### YOUR GOAL
Below are some records; reproduce every one of them exactly.

### MATERIAL TO PROCESS

# # # #

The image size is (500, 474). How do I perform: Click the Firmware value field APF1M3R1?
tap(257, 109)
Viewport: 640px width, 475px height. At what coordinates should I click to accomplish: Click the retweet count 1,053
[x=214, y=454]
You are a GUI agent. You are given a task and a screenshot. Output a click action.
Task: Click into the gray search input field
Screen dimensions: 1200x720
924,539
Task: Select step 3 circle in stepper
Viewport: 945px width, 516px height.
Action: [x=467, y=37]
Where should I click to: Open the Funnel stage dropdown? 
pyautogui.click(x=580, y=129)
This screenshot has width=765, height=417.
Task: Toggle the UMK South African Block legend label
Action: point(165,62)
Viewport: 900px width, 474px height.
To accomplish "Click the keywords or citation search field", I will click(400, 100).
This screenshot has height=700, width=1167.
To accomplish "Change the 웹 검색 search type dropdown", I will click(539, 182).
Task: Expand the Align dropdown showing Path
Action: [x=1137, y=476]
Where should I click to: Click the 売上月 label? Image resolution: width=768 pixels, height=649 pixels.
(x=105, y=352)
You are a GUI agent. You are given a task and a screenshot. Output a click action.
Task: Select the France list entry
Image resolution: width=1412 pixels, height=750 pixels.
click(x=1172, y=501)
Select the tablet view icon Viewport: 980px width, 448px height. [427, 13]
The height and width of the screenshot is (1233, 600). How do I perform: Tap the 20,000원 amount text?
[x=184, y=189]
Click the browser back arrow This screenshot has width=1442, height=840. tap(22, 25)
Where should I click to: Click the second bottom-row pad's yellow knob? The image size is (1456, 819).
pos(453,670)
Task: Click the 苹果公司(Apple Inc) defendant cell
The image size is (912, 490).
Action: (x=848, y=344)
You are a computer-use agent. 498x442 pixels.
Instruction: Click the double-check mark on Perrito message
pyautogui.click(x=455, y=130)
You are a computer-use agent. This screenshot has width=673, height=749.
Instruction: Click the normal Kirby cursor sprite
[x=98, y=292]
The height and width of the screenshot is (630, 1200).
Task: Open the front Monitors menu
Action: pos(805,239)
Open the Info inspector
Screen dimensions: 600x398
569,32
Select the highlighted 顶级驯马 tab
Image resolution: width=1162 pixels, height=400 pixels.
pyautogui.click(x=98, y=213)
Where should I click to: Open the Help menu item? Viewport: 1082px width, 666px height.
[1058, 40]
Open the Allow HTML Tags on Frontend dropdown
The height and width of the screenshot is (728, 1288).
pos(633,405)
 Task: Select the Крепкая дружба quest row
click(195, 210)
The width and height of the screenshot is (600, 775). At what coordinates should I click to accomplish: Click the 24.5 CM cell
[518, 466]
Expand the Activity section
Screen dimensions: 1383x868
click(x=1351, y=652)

# # # #

### EXERCISE OUTPUT
The image size is (500, 474). How do I perform: Click the Firmware value field APF1M3R1?
tap(257, 109)
Viewport: 640px width, 475px height. At what coordinates should I click to accomplish: Click the retweet count 1,053
[x=214, y=454]
You are a GUI agent. You are given a task and a screenshot. Output a click action.
Task: Click into the gray search input field
Screen dimensions: 1200x720
924,539
Task: Select step 3 circle in stepper
Viewport: 945px width, 516px height.
Action: [x=467, y=37]
Where should I click to: Open the Funnel stage dropdown? 
pyautogui.click(x=580, y=129)
This screenshot has width=765, height=417.
Task: Toggle the UMK South African Block legend label
Action: point(165,62)
Viewport: 900px width, 474px height.
To accomplish "Click the keywords or citation search field", I will click(400, 100).
This screenshot has height=700, width=1167.
To accomplish "Change the 웹 검색 search type dropdown", I will click(539, 182).
Task: Expand the Align dropdown showing Path
Action: [x=1137, y=476]
Where should I click to: Click the 売上月 label? Image resolution: width=768 pixels, height=649 pixels.
(x=105, y=352)
You are a GUI agent. You are given a task and a screenshot. Output a click action.
Task: Select the France list entry
Image resolution: width=1412 pixels, height=750 pixels.
click(x=1172, y=501)
Select the tablet view icon Viewport: 980px width, 448px height. [427, 13]
The height and width of the screenshot is (1233, 600). How do I perform: Tap the 20,000원 amount text?
[x=184, y=189]
Click the browser back arrow This screenshot has width=1442, height=840. tap(22, 25)
Where should I click to: Click the second bottom-row pad's yellow knob? The image size is (1456, 819).
pos(453,670)
Task: Click the 苹果公司(Apple Inc) defendant cell
The image size is (912, 490).
Action: (x=848, y=344)
You are a computer-use agent. 498x442 pixels.
Instruction: Click the double-check mark on Perrito message
pyautogui.click(x=455, y=130)
You are a computer-use agent. This screenshot has width=673, height=749.
Instruction: Click the normal Kirby cursor sprite
[x=98, y=292]
The height and width of the screenshot is (630, 1200).
Task: Open the front Monitors menu
Action: pos(805,239)
Open the Info inspector
Screen dimensions: 600x398
569,32
Select the highlighted 顶级驯马 tab
Image resolution: width=1162 pixels, height=400 pixels.
pyautogui.click(x=98, y=213)
Where should I click to: Open the Help menu item? Viewport: 1082px width, 666px height.
[1058, 40]
Open the Allow HTML Tags on Frontend dropdown
The height and width of the screenshot is (728, 1288).
pos(633,405)
 Task: Select the Крепкая дружба quest row
click(195, 210)
The width and height of the screenshot is (600, 775). At what coordinates should I click to accomplish: Click the 24.5 CM cell
[518, 466]
Expand the Activity section
Screen dimensions: 1383x868
click(x=1351, y=652)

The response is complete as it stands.